Uccello, Andrea del Castagno: John Hawkwood, Niccolò da Tolentino II
Uccello ‘ Ruiterstandbeeld monument van Sir John Hawkwood’ 1436, 820 x 575 cm
Lijst van Lorenzo di Credi 1524
Daar waar de twee gelijke vierkanten, paard met ruiter en de architectuur, bij elkaar komen, ligt ook de grens van de twee verschillende perspectieven. Hawkwood en zijn paard zie je als een reliëf dat uit de muur lijkt te komen. Je ziet het iets van boven. De sokkel met de sarcofaag heeft echter een perspectief in onderaanzicht ofwel sotto in su. Dit perspectief komt het best tot zijn recht als je iets links van het fresco staat. Dit komt trouwens overeen met de lichtval uit de vensters in de zijbeuk. Uccello heeft de plek waar de perspectieven en de vierkanten op elkaar botsen, verzacht door op de holle lijst van het deksel patronen te schilderen die lijken op de afdrukken van paardenhoeven. De muurschildering is in 1842 overgebracht op doek. Helaas hangt het nu te laag, waardoor de perspectivische werking niet meer goed tot haar recht komt. De originele plek was vanaf de vloer op een hoogte van 8.20 meter
Uccello ‘John Hawkwood op zijn paard’
Door ruiter en paard als een reliëf zonder verkorting weer te geven, is het geen portret, maar een geschilderde versie van een bronzen ruiterstandbeeld. Giorgio Vasari dacht hier duidelijk anders over. Hij ging uit van een portret zoals hij in zijn ‘Leven van Paolo Uccello’ beschrijft.

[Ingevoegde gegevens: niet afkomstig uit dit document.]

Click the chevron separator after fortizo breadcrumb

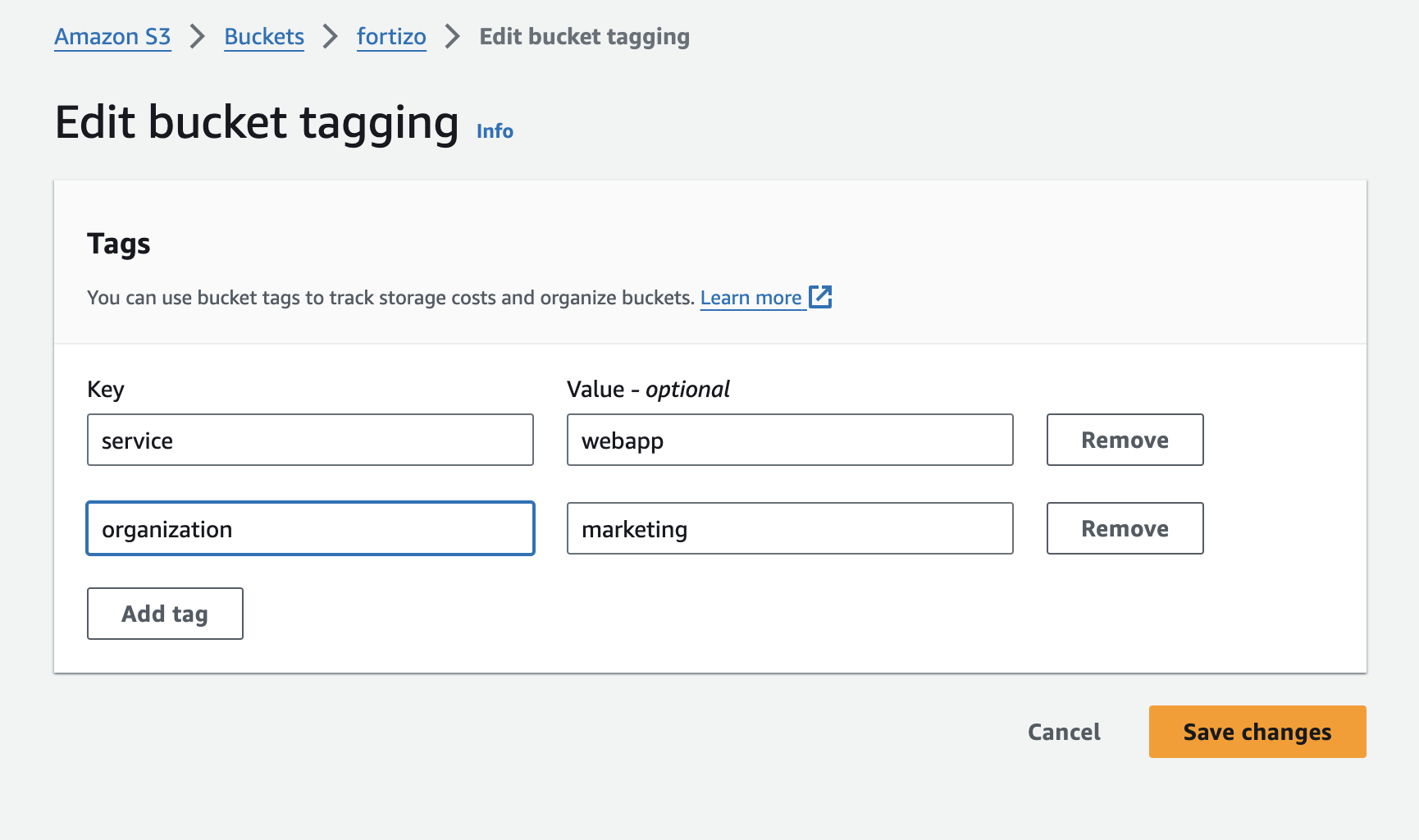452,37
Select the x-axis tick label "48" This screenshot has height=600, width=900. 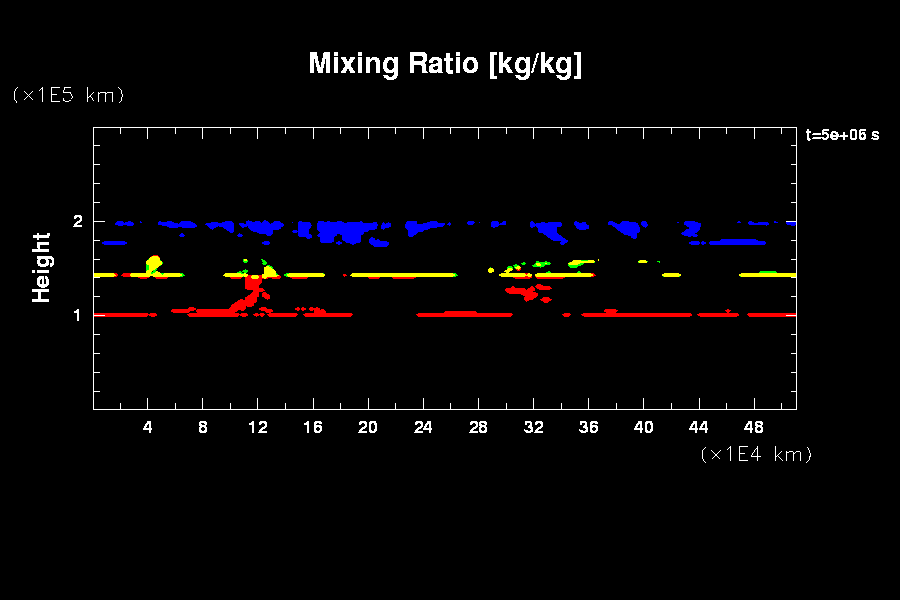[x=753, y=427]
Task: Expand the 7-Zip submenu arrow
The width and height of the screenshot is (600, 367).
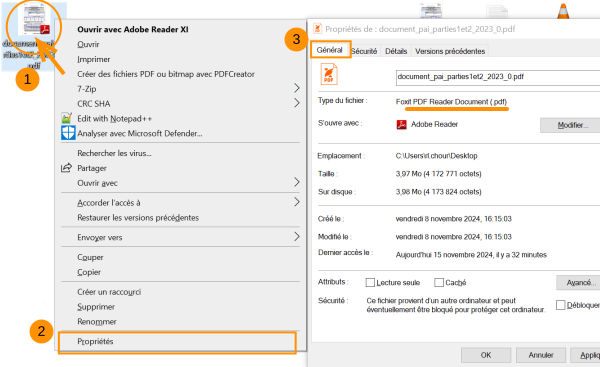Action: [x=297, y=88]
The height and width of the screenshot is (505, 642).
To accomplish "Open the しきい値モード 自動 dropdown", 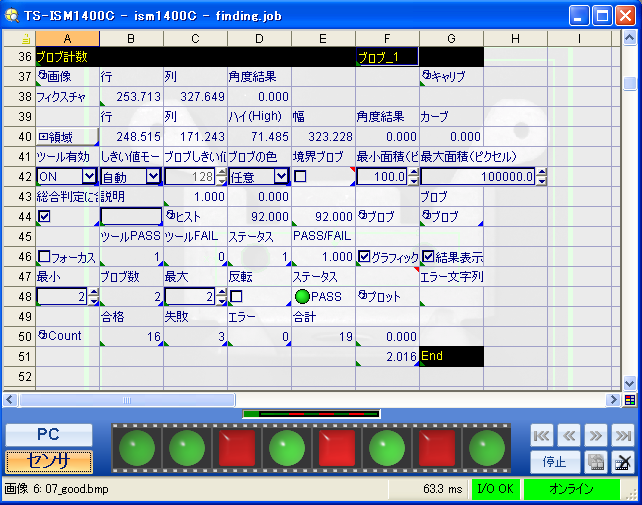I will coord(153,177).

“Dit werk werd en wordt nog steeds als een prachtig voorbeeld van deze soort schilderkunst; en indien Paolo het paard niet zo had voorgesteld als bewoog het slechts de beide benen van één zijde –wat paarden natuurlijk niet doen, want dan vallen ze om (waarschijnlijk is dit Paolo gebeurd doordat hijzelf niet kon paardrijden, en hij niet zo met paarden vertrouwd was als met andere dieren)-, dan zou dit werk geheel volmaakt zijn, want de verhoudingen van het paard, dat enorm groot is, zijn geheel goed; en op de sokkel staan de volgende woorden: PAVLI VCCELLI OPVS.” Giorgio Vasari, ‘De Levens van de grootste schilders, beeldhouwers en architecten Van Cimabue tot Giorgione’, Contact, Amsterdam, 1990 deel I blz. 129 (oorspronkelijke uitgave 1568).

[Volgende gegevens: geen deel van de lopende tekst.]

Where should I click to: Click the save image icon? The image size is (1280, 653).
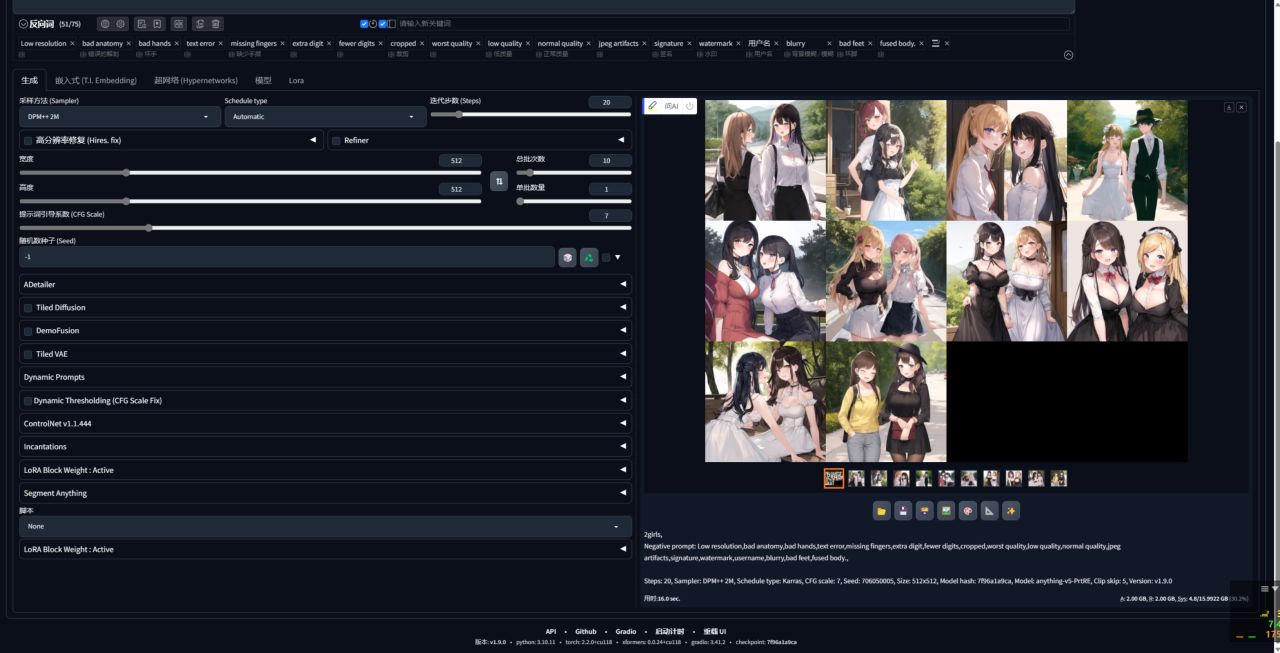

Na de ingreep van Lorenzo di Credi in 1524
De moeite die Uccello deed om zijn werk driedimensionaal te laten lijken, werd in 1524 deels weer tenietgedaan. Lorenzo di Credi schilderde in dat jaar een platte lijst met decoraties van kandelaars rondom het originele fresco net als bij het werk van Castagno.
De tekening van John Hawkwood te paard met een ruitpatroon werd gebruikt om de afbeelding sterk te vergroten en over te brengen op de muur. Het is een van de vroegste voorbeelden van deze praktische werkwijze. De lijnen die nog te zien zijn in het fresco komen overeen met die van de tekening. Hoe handig deze werkwijze ook is ze werd pas op het einde van de vijftiende eeuw algemeen toegepast door kunstenaars. Door onderzoek met ultraviolette stralen is gebleken dat Uccello paard en ruiter in eerste opzet veel dreigender had geschetst. Het paard stond in de houding klaar voor de strijd net als Hawkwood die zijn staf omhooghield.
Uccello ‘Studie van het ruiterstandbeeld monument van Sir John Hawkwood’
Uccello ‘Niccolò da Tolentino’
In de tijd dat Uccello aan een nieuwe opdracht van de slag bij San Romano werkt, schildert Andrea del Castagno het fresco van de overleden condottiere, Niccolò da Tolentino. Beide kunstenaars schilderden dezelfde legeraanvoerder. Uccello laat Tolentino zien in de strijd bij San Romano en Castagno de condottiere als een ruiterstandbeeld. Niccolò da Tolentino heeft als legeraanvoerder op 1 juni 1432 in de slag bij San Romano het leger van Siena en Milaan verslagen.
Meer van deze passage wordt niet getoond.